Charter flight from Arusha, Dar or Kigoma. Charter private or national park motorboat from Kigoma, three to four hours. Weekly stemmer from Kigoma seven hours, then hire a local fishing boat or arrange with park HQ for pickup in park boat, another one or two hours.
Chimp tracking (allow two days), hiking camping safaris, snorkeling fish for your dinner.
Dry season (May-October) best for forest walks although no problem in the light rains of October/November.
Set deep in the heart of the African interior, inaccessible by road and only 100km (60 miles) south of where Stanley uttered that immortal greeting “Doctor Livingstone. I presume”, is a scene reminiscent of an Indian Ocean island beach idyll. Silky white coves hem in azure waters of Lake Tanganyika, overshadowed by a chain of wild, jungle-draped peaks towering almost 2km above the shore: the remote and mysterious Mahale Mountains.
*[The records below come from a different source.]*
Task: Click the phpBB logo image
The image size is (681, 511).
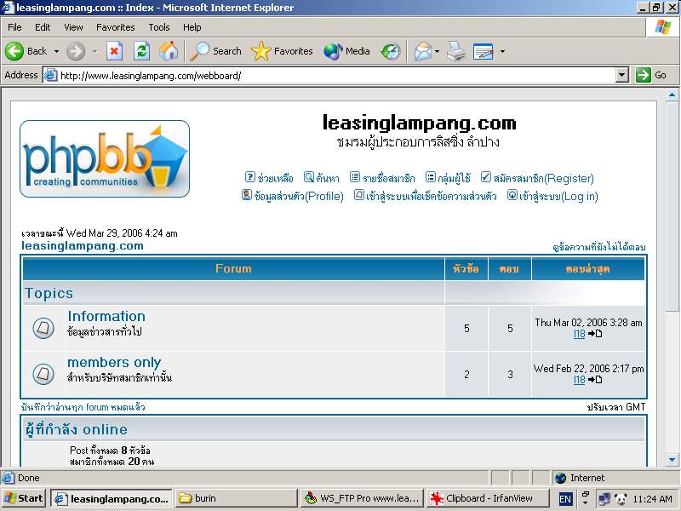Action: (104, 158)
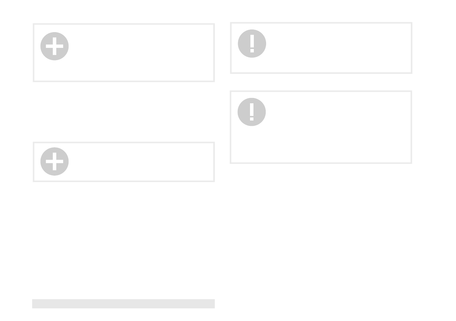The height and width of the screenshot is (321, 456).
Task: Select the first plus circle in the left column
Action: click(x=54, y=46)

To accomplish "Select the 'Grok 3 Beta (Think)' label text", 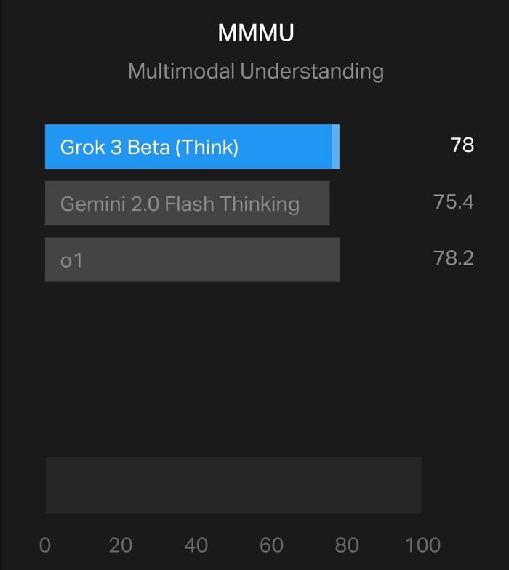I will pos(149,147).
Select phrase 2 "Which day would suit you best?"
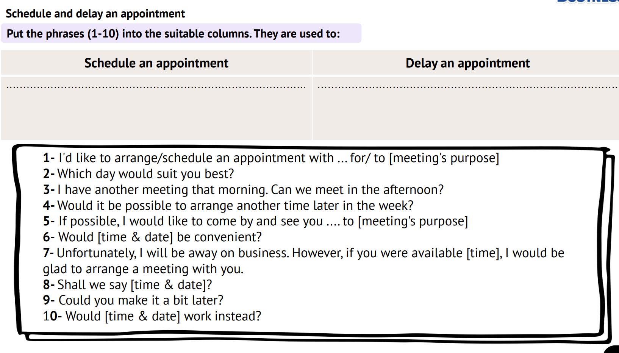 point(139,174)
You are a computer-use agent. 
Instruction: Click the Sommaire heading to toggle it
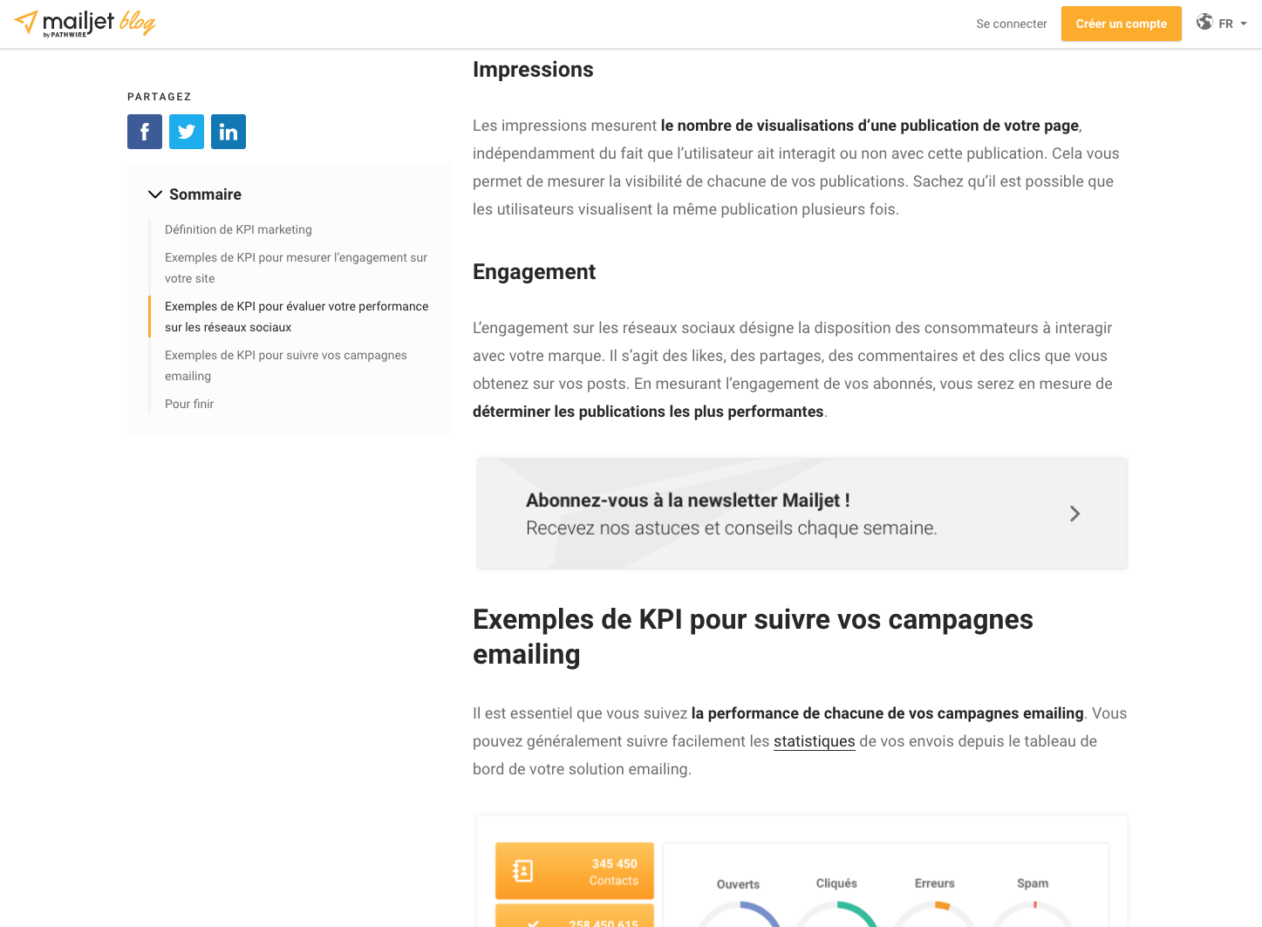pyautogui.click(x=205, y=194)

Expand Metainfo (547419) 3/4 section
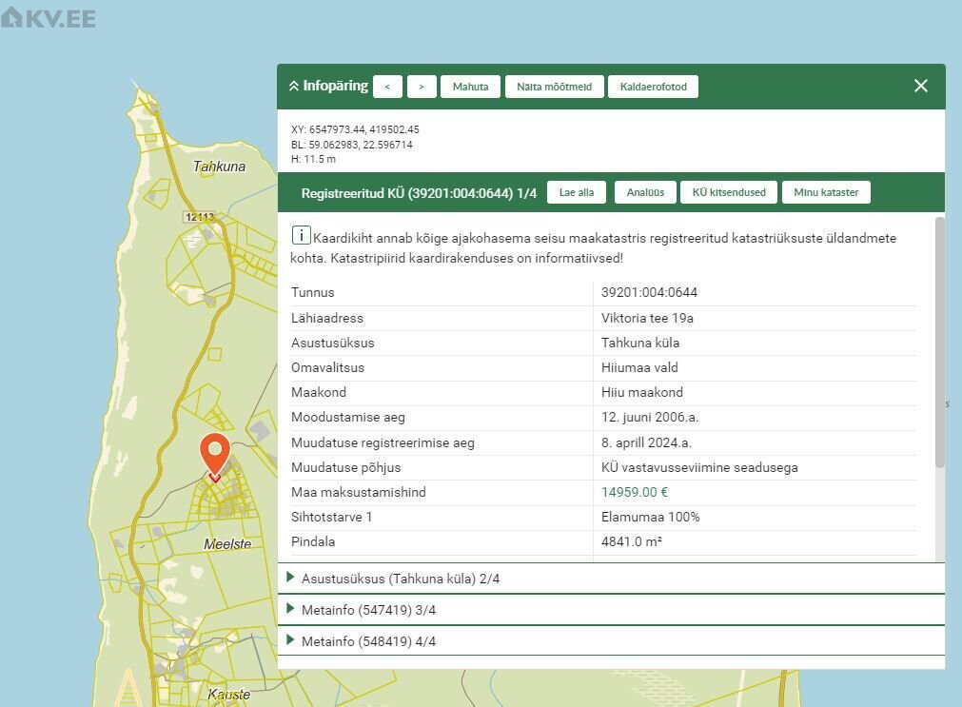(368, 610)
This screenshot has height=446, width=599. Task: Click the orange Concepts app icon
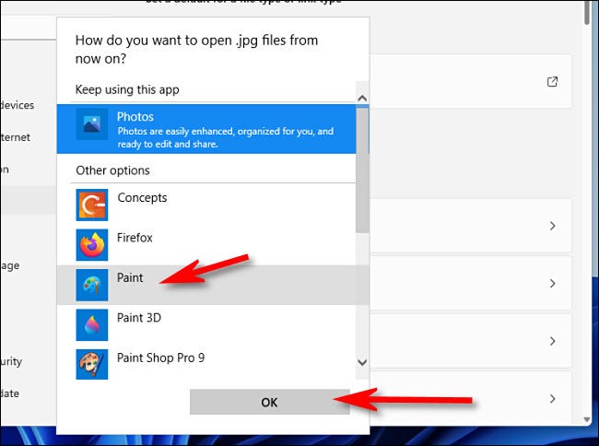click(91, 205)
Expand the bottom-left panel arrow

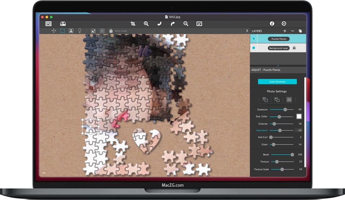click(44, 173)
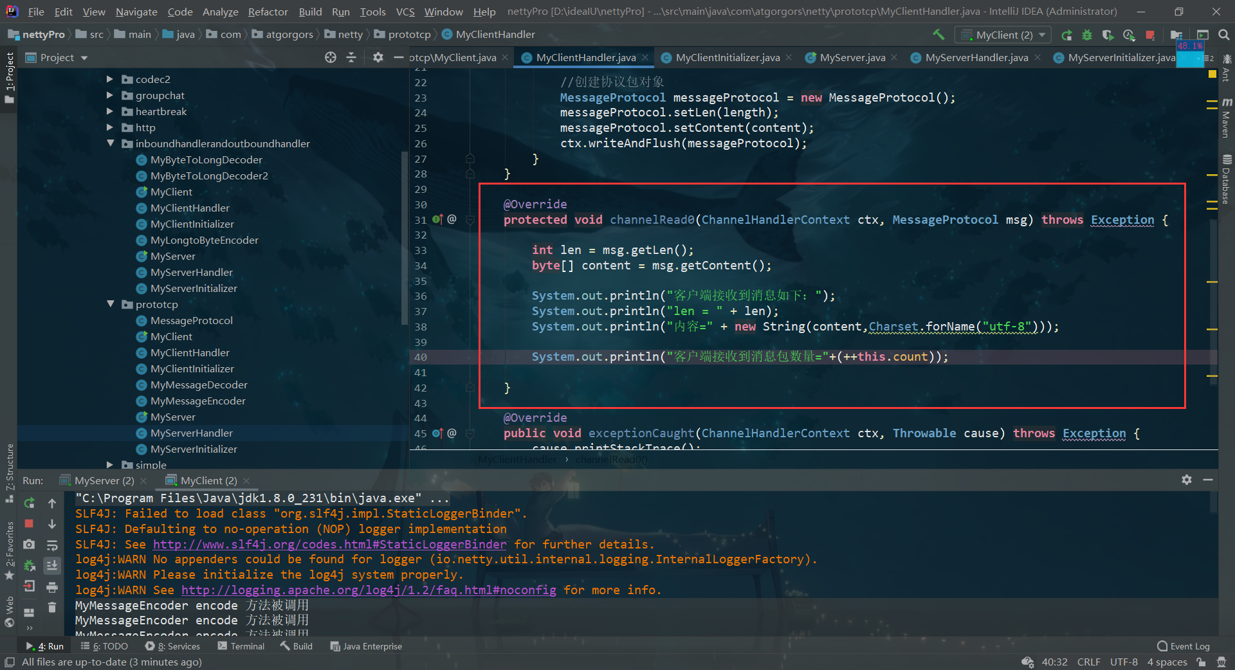Screen dimensions: 1235x670
Task: Toggle the status bar tool window buttons square
Action: [9, 662]
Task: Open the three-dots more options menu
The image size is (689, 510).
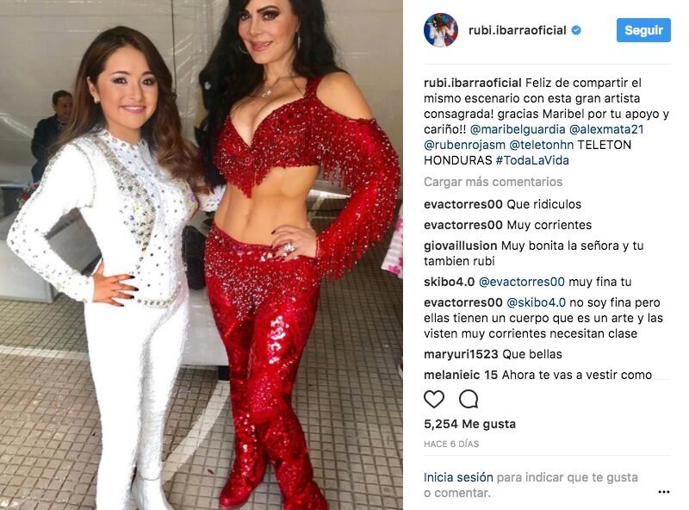Action: click(x=664, y=492)
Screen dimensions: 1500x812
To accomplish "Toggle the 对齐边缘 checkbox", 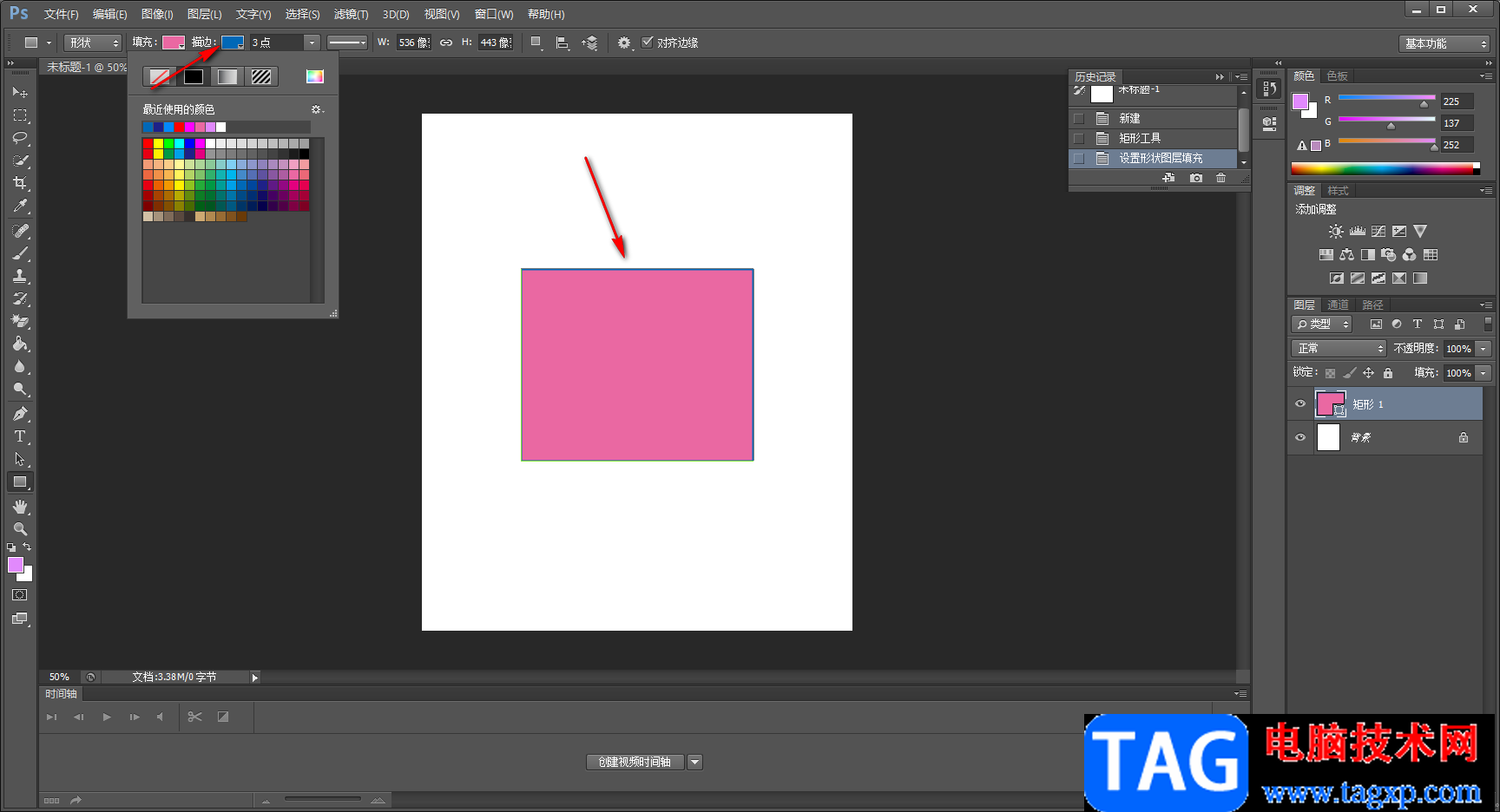I will pos(648,43).
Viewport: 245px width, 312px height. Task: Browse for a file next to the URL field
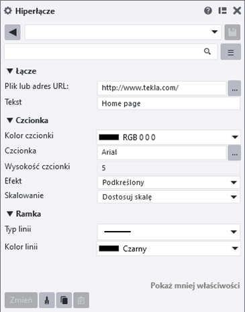tap(234, 88)
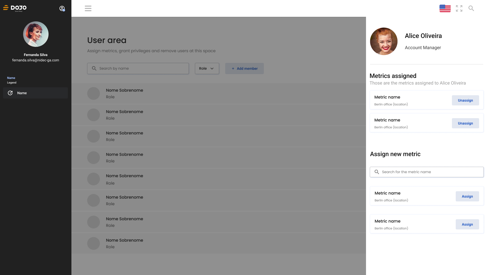Unassign the second assigned metric

[465, 123]
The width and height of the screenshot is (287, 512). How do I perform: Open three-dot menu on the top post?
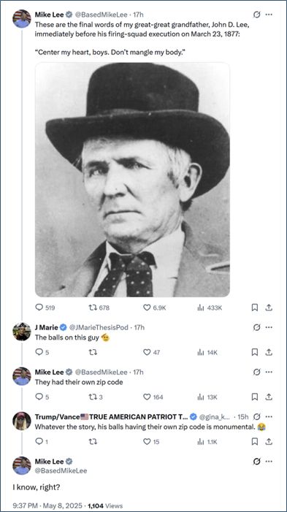pos(269,15)
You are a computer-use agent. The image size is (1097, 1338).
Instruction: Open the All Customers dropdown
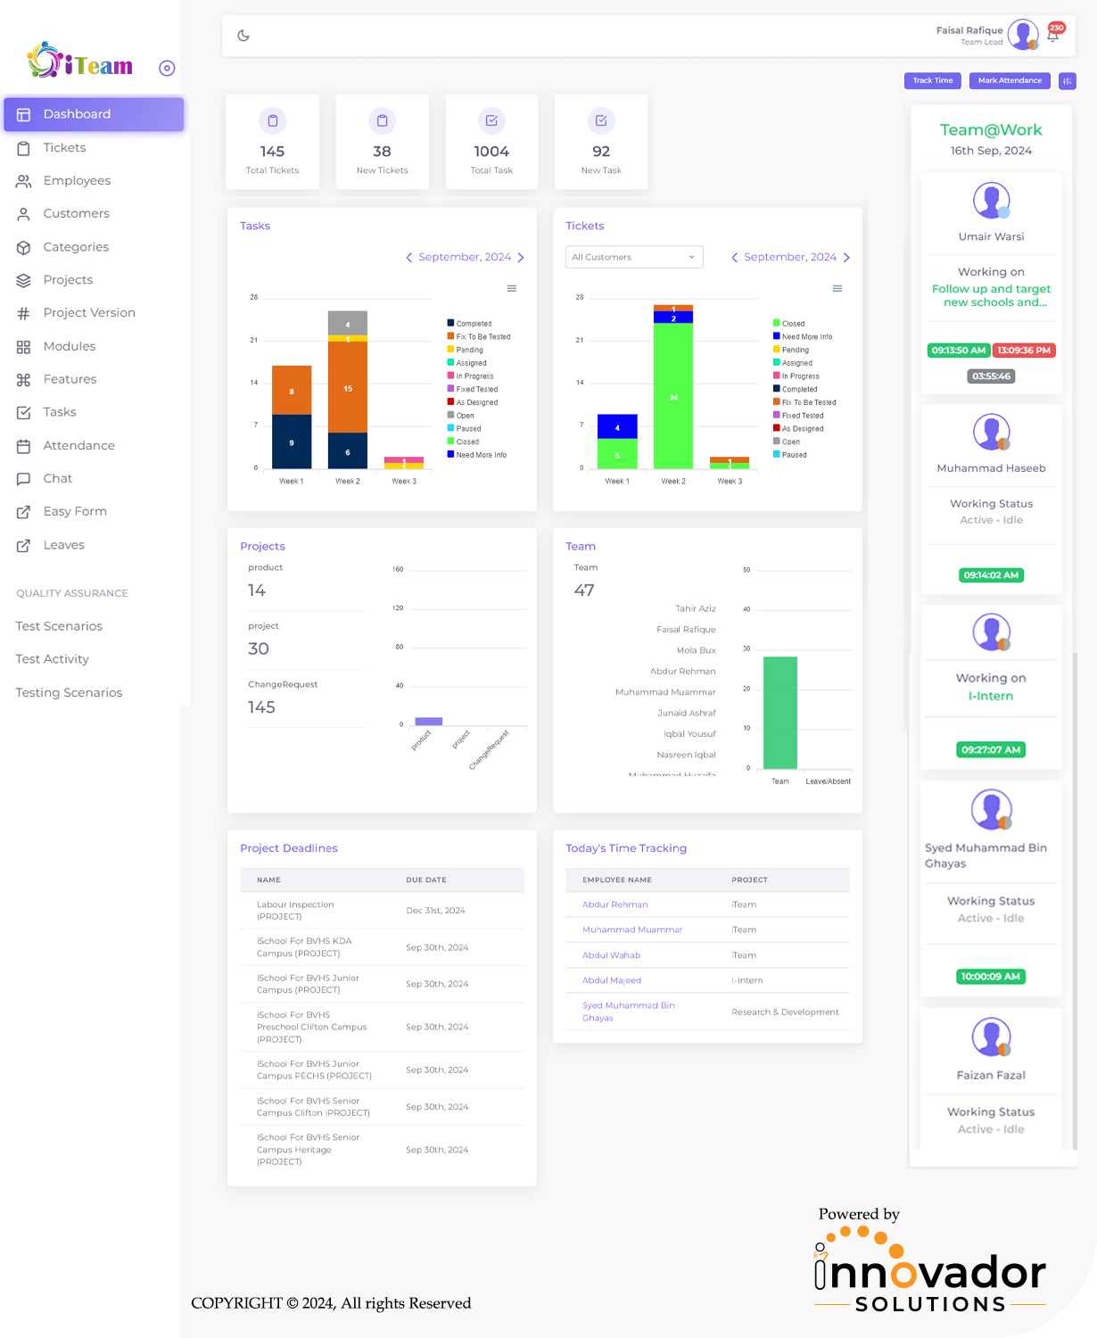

The Mahale Mountains, like its northerly neighbor Gombe Stream, is home to some of Africa’s last remaining wild chimpanzee, a population of roughly 800, habituated to human visitors by a Japanese research project founded in the 1960s. Tracking the chimps of Mahale is a magical experience. The guide’s eyes pick out last night’s nests – shadowy clumps high in a gallery of trees crowding the sky. Scraps of half-eaten fruit and fresh dung become valuable clues, leading deeper into the forest. Butterflies flit in the dappled sunlight. Then suddenly you are in their midst: preening each other’s glossy coats in concentrated huddles, squabbling noisily, or bounding into the trees to swing effortlessly between the vines.
The area is also known as Nkungwe, after the park’s largest mountain, held sacred by the local Tongwe people and at 2,460 meters (8,069 ft) the highest of the six prominent points that make up the Mahale Range. And while chimpanzees are the star attraction, the slopes support a diverse forest fauna, including readily observed troops of red colobus, red-tailed and blue monkeys, and a kaleidoscopic array of colorful forest birds.
You can trace the Tongwe people’s ancient pilgrimage to the mountain spirits, hiking through the montane rainforest belt – home to an endemic race of Angola colobus monkey – to high grassy ridges chequered with alpine bamboo. Then bathe in the impossibly clear waters of the world’s largest deepest and least-polluted freshwater lake – harboring an estimated 1,000 fish species – before returning as you come, by boat.